Among the many differences between this lab and Westinghouse’s, two things most struck Paul. The first was an absence of even the smallest particle of dust. The second was an absence of even the barest trace of another human being. This was Tesla’s own private world, and he would keep it free from the impurities and irritations that marred his experiences outside it. He was alone, finally, with his wonders.

There was something Tesla called a Crookes tube on a table toward the back. It looked rather like an electric lamp, though about double the size. It was an eighteen-inch tube of glass, from which most of the air had been removed. One wire was connected to the base, while another poked into the sealed tube about three-quarters of the way toward the head. The device rested carefully on its side, above a glass base. Tesla turned a knob on the base, and instantly a ray of energy shot from one of the wire ends to the other. The ray was a sparkling blue, and yet the wide far end of the tube glowed a ghastly green. It gave the impression of a witch’s bubbling cauldron.
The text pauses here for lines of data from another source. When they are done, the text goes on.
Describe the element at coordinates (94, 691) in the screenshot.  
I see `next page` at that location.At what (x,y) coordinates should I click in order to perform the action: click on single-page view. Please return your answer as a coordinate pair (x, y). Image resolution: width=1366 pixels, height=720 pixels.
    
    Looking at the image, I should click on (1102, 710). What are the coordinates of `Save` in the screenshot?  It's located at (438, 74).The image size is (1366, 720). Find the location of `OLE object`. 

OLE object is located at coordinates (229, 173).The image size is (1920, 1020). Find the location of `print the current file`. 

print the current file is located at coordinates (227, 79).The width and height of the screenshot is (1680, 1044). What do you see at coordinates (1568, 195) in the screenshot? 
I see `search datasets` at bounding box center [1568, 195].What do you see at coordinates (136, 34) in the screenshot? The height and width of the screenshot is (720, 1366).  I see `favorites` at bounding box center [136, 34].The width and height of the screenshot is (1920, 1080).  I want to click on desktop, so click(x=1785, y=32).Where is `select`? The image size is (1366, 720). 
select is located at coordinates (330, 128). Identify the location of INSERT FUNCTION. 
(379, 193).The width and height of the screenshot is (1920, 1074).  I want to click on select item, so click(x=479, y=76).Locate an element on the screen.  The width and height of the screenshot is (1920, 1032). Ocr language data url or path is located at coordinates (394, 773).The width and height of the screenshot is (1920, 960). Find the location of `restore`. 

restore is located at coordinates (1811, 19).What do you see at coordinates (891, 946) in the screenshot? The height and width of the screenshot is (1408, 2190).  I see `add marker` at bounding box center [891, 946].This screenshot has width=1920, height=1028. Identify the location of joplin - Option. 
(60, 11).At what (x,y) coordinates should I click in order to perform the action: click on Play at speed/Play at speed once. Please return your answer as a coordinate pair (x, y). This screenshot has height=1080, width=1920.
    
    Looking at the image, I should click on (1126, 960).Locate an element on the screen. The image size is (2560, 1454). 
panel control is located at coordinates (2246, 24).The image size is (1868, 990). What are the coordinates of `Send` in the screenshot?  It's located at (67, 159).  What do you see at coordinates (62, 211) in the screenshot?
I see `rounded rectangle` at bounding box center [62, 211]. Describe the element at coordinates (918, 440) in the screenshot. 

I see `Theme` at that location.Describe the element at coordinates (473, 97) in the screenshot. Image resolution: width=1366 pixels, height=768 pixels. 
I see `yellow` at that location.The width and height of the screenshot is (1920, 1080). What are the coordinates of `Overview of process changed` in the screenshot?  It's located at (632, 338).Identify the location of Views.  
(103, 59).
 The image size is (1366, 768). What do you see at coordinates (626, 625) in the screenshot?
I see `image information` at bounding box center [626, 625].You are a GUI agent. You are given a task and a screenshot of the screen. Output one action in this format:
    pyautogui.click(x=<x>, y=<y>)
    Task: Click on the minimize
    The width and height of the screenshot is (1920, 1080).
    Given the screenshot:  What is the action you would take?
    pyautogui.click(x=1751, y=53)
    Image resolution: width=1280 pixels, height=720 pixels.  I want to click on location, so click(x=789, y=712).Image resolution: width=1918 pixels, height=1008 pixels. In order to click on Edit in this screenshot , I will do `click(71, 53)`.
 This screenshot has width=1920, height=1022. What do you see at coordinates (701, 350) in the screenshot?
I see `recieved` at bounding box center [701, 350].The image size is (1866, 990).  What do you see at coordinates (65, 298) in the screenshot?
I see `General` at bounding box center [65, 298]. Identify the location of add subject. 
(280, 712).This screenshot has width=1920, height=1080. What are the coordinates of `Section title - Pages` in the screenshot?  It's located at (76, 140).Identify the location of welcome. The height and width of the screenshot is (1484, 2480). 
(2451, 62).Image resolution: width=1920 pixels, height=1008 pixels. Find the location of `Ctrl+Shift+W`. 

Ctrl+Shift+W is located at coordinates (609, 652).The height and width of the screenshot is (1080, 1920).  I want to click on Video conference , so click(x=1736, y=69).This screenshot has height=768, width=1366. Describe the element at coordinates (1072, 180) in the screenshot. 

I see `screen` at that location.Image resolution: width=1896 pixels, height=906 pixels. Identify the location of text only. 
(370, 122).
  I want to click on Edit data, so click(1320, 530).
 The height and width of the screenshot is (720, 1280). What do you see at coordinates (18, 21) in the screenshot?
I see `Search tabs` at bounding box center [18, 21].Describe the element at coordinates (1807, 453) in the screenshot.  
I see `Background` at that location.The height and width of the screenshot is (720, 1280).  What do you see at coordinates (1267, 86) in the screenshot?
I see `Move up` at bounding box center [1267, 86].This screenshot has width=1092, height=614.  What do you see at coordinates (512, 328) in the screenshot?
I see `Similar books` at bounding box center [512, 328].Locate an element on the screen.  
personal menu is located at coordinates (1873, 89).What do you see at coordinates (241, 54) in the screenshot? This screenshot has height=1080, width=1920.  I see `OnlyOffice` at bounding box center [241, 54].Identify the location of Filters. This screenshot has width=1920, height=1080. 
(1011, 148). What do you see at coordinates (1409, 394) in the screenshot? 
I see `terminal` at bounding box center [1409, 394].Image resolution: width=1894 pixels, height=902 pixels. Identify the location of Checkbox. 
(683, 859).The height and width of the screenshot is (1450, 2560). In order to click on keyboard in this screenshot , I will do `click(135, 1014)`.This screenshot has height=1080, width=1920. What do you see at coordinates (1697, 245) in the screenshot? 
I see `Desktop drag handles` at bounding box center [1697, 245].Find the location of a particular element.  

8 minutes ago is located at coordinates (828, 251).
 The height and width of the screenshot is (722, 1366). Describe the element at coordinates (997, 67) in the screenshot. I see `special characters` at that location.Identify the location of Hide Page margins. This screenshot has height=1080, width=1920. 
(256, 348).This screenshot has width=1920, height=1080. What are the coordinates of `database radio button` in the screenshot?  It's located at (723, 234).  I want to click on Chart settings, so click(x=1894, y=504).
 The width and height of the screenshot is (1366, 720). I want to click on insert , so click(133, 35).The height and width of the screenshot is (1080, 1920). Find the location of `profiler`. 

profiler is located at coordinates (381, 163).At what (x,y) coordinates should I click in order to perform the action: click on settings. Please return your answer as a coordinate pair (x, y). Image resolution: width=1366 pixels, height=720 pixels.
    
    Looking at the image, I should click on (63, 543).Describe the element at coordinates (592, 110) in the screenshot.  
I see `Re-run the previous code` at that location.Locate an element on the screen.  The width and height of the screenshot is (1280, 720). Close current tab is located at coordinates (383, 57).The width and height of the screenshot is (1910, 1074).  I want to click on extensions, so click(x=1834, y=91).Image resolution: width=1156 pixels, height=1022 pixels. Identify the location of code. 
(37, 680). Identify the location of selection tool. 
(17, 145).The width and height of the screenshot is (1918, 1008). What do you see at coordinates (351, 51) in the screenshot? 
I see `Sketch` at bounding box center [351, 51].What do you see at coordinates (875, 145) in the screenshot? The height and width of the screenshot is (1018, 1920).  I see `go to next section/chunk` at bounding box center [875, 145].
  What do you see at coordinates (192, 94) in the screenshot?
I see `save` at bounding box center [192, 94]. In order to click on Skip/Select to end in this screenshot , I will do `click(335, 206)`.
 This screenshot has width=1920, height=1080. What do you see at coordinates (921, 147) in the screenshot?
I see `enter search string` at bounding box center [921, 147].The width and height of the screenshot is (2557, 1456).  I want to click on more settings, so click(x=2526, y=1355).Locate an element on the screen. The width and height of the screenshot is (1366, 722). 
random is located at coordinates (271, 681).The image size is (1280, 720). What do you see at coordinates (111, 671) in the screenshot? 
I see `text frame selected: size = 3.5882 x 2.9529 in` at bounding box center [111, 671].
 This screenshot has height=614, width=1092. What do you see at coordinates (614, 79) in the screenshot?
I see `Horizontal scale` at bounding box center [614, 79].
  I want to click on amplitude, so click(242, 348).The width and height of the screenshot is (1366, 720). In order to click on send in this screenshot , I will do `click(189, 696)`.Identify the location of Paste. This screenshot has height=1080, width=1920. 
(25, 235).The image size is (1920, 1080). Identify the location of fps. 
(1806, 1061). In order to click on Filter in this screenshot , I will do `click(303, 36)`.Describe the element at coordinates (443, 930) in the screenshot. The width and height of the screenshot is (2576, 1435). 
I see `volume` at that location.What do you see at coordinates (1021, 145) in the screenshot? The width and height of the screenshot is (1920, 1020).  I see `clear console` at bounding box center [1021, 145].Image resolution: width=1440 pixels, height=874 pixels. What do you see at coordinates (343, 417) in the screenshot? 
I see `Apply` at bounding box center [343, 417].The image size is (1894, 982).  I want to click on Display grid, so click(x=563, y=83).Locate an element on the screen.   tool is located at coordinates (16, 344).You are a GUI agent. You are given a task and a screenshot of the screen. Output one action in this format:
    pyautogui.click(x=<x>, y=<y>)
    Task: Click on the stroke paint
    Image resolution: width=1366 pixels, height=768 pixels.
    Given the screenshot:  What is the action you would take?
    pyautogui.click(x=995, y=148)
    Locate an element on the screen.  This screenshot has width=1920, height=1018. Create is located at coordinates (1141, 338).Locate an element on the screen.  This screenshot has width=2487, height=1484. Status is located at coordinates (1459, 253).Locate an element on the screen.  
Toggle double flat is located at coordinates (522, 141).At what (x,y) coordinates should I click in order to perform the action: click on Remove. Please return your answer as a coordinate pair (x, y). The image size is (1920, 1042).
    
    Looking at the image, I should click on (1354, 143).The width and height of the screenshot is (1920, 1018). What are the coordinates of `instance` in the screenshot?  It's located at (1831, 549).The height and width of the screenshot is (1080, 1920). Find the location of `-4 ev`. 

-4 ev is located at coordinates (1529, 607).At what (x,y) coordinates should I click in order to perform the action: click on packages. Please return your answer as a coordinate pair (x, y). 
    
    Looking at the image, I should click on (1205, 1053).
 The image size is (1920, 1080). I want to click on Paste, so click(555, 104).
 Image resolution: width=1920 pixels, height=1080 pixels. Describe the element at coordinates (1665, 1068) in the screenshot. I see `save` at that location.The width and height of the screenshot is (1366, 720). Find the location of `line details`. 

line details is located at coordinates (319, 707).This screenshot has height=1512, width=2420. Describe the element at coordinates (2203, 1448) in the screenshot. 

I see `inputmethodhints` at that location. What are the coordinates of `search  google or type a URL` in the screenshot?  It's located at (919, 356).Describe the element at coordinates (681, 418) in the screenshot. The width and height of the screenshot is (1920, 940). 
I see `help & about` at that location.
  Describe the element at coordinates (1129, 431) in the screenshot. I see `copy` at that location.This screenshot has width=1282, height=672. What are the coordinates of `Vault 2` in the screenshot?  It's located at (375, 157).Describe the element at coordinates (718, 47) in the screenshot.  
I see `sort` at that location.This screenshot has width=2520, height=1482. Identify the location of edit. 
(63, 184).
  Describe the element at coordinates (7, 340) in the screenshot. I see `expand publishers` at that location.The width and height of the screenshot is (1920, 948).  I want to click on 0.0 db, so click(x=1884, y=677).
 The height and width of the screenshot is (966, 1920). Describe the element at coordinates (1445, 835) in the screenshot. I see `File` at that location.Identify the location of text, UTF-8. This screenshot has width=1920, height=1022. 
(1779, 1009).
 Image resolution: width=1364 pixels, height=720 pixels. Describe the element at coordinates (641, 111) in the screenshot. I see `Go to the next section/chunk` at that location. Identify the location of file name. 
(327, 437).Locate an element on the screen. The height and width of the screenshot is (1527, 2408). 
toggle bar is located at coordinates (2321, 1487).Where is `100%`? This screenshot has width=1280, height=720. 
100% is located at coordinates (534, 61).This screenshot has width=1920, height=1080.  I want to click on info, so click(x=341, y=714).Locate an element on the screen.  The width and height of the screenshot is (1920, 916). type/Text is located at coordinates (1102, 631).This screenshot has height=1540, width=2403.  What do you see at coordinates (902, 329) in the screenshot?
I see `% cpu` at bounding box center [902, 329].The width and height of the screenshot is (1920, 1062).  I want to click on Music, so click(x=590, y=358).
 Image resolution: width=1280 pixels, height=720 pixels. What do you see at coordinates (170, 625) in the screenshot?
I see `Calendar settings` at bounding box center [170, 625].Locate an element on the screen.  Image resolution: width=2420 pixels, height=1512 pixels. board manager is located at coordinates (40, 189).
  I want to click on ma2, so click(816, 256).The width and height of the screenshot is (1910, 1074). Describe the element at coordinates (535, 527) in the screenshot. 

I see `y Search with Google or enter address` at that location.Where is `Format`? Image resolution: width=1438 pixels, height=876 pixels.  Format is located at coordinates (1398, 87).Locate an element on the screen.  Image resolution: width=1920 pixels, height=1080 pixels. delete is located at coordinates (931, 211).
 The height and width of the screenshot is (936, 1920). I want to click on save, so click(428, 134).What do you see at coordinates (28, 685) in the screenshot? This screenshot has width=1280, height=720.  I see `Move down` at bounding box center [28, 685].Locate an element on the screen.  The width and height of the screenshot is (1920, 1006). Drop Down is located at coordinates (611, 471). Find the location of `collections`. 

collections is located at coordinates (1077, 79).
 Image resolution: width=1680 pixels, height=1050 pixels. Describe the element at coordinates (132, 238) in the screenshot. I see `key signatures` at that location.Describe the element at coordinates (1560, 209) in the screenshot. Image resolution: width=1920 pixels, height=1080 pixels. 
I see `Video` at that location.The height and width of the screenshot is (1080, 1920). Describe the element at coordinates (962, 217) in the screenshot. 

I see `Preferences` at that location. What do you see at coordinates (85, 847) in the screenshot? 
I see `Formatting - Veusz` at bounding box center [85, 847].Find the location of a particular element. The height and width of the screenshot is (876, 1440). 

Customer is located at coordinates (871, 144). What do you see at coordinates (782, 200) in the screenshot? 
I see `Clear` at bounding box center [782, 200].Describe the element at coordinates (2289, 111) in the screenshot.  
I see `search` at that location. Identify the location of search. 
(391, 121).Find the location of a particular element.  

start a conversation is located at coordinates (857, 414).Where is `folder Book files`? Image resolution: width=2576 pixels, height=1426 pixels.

“Cathode rays,” explained Tesla. “Firing particles of a negative charge from one lead to the other.”

“What does it do?” asked Paul as he admired the pulsing colors.

Tesla looked at Paul curiously. “That is what it is doing. Tell me it is not a beautiful thing.”

“You should share these devices with the world. Tell people what you’re working on. Tell someone.”

“Am I not telling you, Mr. Paul Cravath?”

“You are. But I’m no scientist.”

“Perhaps that is the very reason I can be telling you,” said Tesla with a smile. “You could not steal my ideas even if you wanted to.”

“I suppose that counts as trust in our business,” said Paul.

Tesla laughed his high-pitched bark.

“I want to talk to you about rejoining Westinghouse,” ventured Paul.

“I had imagined that you would do so,” said Tesla coyly. “But for this conversation I do not share your enthusiasms.”

As Paul prepared to begin his argument, he found himself suddenly interrupted.

The sound of a commotion from the building’s central staircase caught both men’s attention. Boots were clomping against the steps outside. The footsteps sounded as if they were coming from at least a dozen people, and the commotion seemed only to be growing. Paul instinctively moved to the door to see what was going on.

As Paul pulled open the steel door, he saw that the central staircase, all five stories of old wood, was awash with flame.